Pheby is hardly the first person to write about Schreber’s story – aside from Schreber’s own writing, such celebrity thinkers as Lacan and Freud also wrote about his case – but to my knowledge he’s the first to write about Schreber so intimately. The story is, here, neither a mere case nor a puzzle to be pondered, and the man himself is not objectified except by himself. Pheby’s decision to bring us into Schreber’s mind in the third-person rather than first cleverly forces us to experience a man’s growing alienation from his own selfhood, his own experience. From the first chapter onward, we are in Schreber’s mind with him – uncertain, paranoid, hyper-focused yet paradoxically distractible.

As I was treated to Schreber’s obsessive observations and ruminations about even the smallest details of the world around him, I couldn’t help but think pf Patrick Bateman’s fixation on everyday banalities in American Psycho, and of the Narrator in Remembrance. As in Proust’s celebrated work, Pheby shows us the unpredictable cascades of associations and memories associated with seemingly every sight, sound, taste and smell that Schreber encounters – the way a mind can veer from one topic to another through paths and triggers nearly impossible to predict.

Pheby’s novel shines not only in the choices made regarding presentation and structure, however, but more so for the astonishingly clear, uncluttered, and direct manner in which everything is laid out.

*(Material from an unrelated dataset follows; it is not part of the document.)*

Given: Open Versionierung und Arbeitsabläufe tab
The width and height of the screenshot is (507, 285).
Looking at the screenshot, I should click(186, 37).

His prose belongs in the mid 20th century in its lean efficiency. And like the masters of lean prose from decades ago (think Cormac McCarthy – only with articles and punctuation), Pheby’s clarity can be deceptive, leading the reader to expect something straight forward only to encounter surprising complexity.

Schreber’s story, while not a happy one, is surely captivating. To encounter, to become immersed in, Playthings is to reflect on our assumptions about experience and perception and memory and reality itself, in wholly new ways – not abstract, but anchored in the experiences of a breathing human being living an unusual life.